It’s hard to believe I started this blog a year ago today. I figured the anniversary was as good a time as any to check myself and see how far I have come and how far I have yet to go. For a refresher on how and why this 500-day countdown began, please check out my first entry: Spinning.
In short, I had a revelation in spin class one night about how I didn’t remember the last time something had caused my heart to race or make me feel truly alive. After some inner deliberation, I realized I simply felt passionless ... “Grooveless, if you will.”
And so, thus began the quest to find my groove before my 30th birthday (which now is 135 days away, by the way).
Somewhere along the way, I simplified (perhaps too much) the process into three prongs: my professional life, my romantic life and my personal space. I thought if I could find a job that made me as happy as this one did at the beginning, a man I wanted to makeout with for more than a week at a time and a place to call home, I would find the ole groove at the point where all those prongs intersected.
If I analyze the last year based on those things, it appears I am right where I started. I am still in the same job; I still spend the majority of my Friday nights watching DVR-ed TV with wine; and I still live in this topography –less city pining for the West Coast.
But after a moment of self-degradation, I realized I actually have come a long way.
I’m not going to lie, when I started writing about my foray into online dating, I didn’t see things becoming this deep or this level of self actualization coming. For those who were invested in the tales of Mr. NDNS, Rock Doc, The M-P or any others I may have forgotten about, part of me is sorry it got away from that. Even for me, it was way more fun pretending to be Carrie Bradshaw than realizing I want the career success of Miranda, the committed but liberated relationship of Samantha/Smith and the outdoor living of Aiden.
At least I managed to get Mr. Big out of the picture.

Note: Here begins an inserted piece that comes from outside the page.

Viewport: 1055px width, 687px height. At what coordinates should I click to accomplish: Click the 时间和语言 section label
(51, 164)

In addition to finally accomplishing that, I also have discovered a lot about myself in the last year and, to be honest, the bulk of it I don’t like. My fears – of change, commitment, failure and even more so, success and happiness – were really frustrating things to realize when I spend the bulk of my time pretending to epitomize the opposite. The time I have wasted in a funk or being angry has mostly been because of the discovery of my own limitations.
Hitting emotional rock bottom (again, not in a dark Girl, Interrupted way, but in a lost yet optimistic way) was the only way to really begin to gain clarity, which I think I have done (or at least have started to).

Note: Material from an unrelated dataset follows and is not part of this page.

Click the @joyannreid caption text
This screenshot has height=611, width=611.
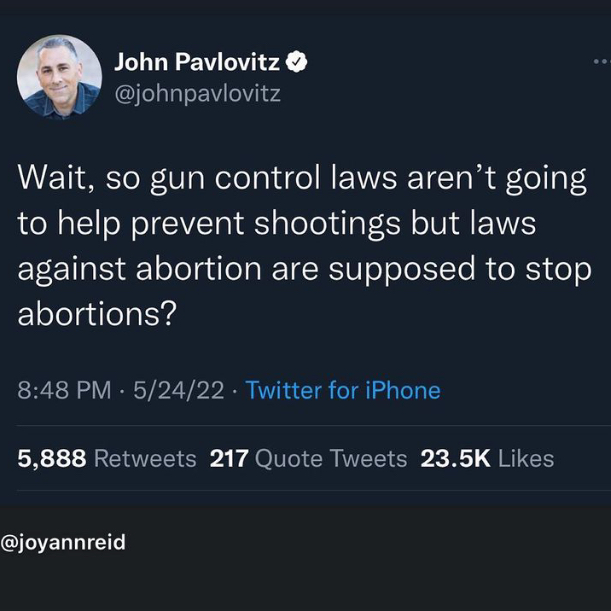(63, 542)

I now am starting to realize the three prongs may not ever intersect or, if they do, it’s somewhere down the line and not in the way I think they should at this particular moment. Right now, the key is pick one path and see where it goes. In the last week, I have had conversations/offers/discussions with people who could help guide me down any one of them; however, it appears all are mutually exclusive of the others (the possibilities are literally spread across three time zones).
Now I am forced to prioritize my goals and, while I still feel little lost, I am excited for all the possible opportunities. One might say my heart rate has even picked up a bit.
I’m torn between:
- The idea of being a really big deal in my current business, which is something a large part of me wants to check off my life to-do list, even if I know it’s not something I want to continue for the long haul (Eastern time zone)
- Holding out a few more months, throwing caution to the wind and moving out West with hopes of getting a job at a really, really great company and be the nature-loving granola girl (Pacific)
- Coming up with a way to give things with Sparks a legitimate chance because it’s not from seven hours away with both of us working 24/7 six months out of the year (Central)
If I choose 1, then I will be able to dabble with 3 but the status of things will remain what they are now. Through Door 2 is an entirely new life and 3 would mean some compromise, which sounds like a dirty word to a lot of independent women, but I think the key is compromising without conceding.
All are great options and have the potential to lead to success, but which line of success is the most important? I guess I will just have to follow the signs and find out as I go. I am doing my best to relax and trust in two of my favorite lines from The Alchemist, which is still one of my guidebooks for the next 135 days (and beyond).
“When you want something all the universe conspires in helping you to achieve it.”
“Remember that wherever your heart is, there you will find your treasure.”